One common theme in Agni stories is that he's always being searched for because he either disappears or hides. In one such myth, Agni hides when he sees that his three brothers, symbolized as three fire sticks, die after performing their duties as presiders over the sacrifice. Agni is next in line for the job, but fears death, and also has a distaste for the domestic duties of hotr, leader of the fire sacrifice. So he goes into hiding in one of three places. He hides in the earth (wood and plants), in 'the waters', and in the sky. After a prolonged search by men and gods, Agni is found in the plants. To win his agreement the gods offer him immortality; he also demands and receives a share of the sacrifice in the form of soma (the elixir, or intoxicating beverage). Agni is thus bribed into coming back to perform his duties as hotr.
The Sage Brgu has carried off a betrothed woman to his home. The Rakshasa (demon) who had intended to marry her went searching for her and the Sage. He came upon Agni and demanded to know where he and his betrothed resided. Agni was known for not being able to tell a lie as well as being able to go into the hearth fire of every home. Thus he knew where the woman and Sage lived. Since Agni told the Rakshasa where his woman was, Brgu cursed Agni and said he would be an 'omnivore', and would consume everything, pure and impure, indiscriminately. Agni protested this curse as unfair and disappeared from every hearth. The cosmos went dark and cold. Brahma coaxed him back. He was able to soften the curse by stipulating that Agni, no matter what he burned, would remain pure and that everything he burned, both pure and impure, would be purified. Mollified, Agni returned to action bringing warmth, light, and fierce leader of the fire sacrifice.
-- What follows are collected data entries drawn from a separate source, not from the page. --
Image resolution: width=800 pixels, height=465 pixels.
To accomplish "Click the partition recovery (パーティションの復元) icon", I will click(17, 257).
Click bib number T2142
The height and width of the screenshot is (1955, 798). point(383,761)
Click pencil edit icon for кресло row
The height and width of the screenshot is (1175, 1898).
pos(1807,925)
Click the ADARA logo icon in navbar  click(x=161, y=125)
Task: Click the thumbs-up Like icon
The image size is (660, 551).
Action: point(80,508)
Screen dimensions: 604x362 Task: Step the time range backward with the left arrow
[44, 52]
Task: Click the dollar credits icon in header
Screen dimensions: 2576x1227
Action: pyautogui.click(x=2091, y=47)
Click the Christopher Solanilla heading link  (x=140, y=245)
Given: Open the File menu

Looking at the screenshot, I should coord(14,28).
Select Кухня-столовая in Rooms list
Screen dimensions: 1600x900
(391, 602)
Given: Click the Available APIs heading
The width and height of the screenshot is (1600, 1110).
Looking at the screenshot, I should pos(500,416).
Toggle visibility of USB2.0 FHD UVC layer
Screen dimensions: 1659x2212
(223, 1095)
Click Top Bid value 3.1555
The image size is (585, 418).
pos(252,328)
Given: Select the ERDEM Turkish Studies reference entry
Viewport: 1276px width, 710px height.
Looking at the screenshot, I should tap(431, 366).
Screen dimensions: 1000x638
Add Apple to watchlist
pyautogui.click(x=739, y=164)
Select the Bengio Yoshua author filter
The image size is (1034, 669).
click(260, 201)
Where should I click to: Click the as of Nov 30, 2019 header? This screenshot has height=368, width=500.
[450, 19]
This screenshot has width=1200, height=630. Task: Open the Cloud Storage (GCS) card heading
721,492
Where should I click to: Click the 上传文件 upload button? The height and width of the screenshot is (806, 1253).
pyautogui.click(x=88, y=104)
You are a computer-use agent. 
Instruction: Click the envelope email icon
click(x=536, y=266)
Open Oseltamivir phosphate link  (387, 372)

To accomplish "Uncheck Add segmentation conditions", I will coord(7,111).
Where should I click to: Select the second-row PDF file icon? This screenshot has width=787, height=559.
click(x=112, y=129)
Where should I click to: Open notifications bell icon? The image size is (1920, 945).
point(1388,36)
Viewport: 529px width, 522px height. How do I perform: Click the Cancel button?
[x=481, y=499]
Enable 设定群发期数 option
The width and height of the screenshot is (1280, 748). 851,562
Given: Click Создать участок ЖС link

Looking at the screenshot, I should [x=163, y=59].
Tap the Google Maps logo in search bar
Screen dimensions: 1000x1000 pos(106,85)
A story from the Mahabharata features Krishna and Arjuna as well as Indra (the most important Vedic God), and Agni (the second most important Vedic God). Agni has grown fat by consuming too much of the ghee that was offered to him by his worshippers and has become too heavy and sluggish to properly maintain the sacrificial fire. Indra known for his jealousy of Agni, saw an opportunity to take advantage of Agni's weakened state; he sent a small rain shower or a gust of wind down upon each of Agni's sacrifices, easily put out the fires, and thus prevented the success of the rites. Agni went to Brahma, the creator, to complain and to try to save his job. Brahma chastised Agni for his gluttony and greed. Agni showed heart felt repentence and so Brahma gave him a chance to slim down and regain his strength. The hero's of the Mahabharata (The Pandava's) had been unjustly awarded a wild, unkempt tract of land in place of the inheritance of their rightful kingdom. Rather than protest or fight the injustice, Krsna and Arjuna, on behalf of the Pandava's, decided to clear the land and build The Pandava kingdom there. First they required the entire overgrown tract of forested land (called the Khandava Forest) to be cleared. They enlisted the services of Agni with the special instruction that he was not to be offered any Ghee to assist him in burning the forest down. Agni went to work, burned everything to the ground, regained his strength, and was able to oversee the sacrificial rites of humanity again.
Comments
No comments.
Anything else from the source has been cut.